From the listing below, copy each line where "agent" occurs.

Input data:
======
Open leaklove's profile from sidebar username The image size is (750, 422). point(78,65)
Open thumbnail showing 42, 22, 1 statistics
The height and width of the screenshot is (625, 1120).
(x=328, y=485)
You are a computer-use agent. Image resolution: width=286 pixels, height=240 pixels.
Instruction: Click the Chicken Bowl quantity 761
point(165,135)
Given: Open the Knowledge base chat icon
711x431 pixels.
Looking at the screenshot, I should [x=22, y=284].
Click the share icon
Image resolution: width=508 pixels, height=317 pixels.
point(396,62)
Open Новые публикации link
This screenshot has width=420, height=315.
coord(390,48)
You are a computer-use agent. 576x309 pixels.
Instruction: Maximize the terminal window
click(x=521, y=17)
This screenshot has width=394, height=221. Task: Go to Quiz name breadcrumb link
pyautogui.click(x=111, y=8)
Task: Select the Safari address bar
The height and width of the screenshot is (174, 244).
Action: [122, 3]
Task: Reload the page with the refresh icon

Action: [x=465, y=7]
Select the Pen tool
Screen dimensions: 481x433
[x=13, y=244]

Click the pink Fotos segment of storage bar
======
Task solution:
You are a computer-use agent. Image resolution: width=286 pixels, height=240 pixels.
You are a computer-use agent. 576x309 pixels.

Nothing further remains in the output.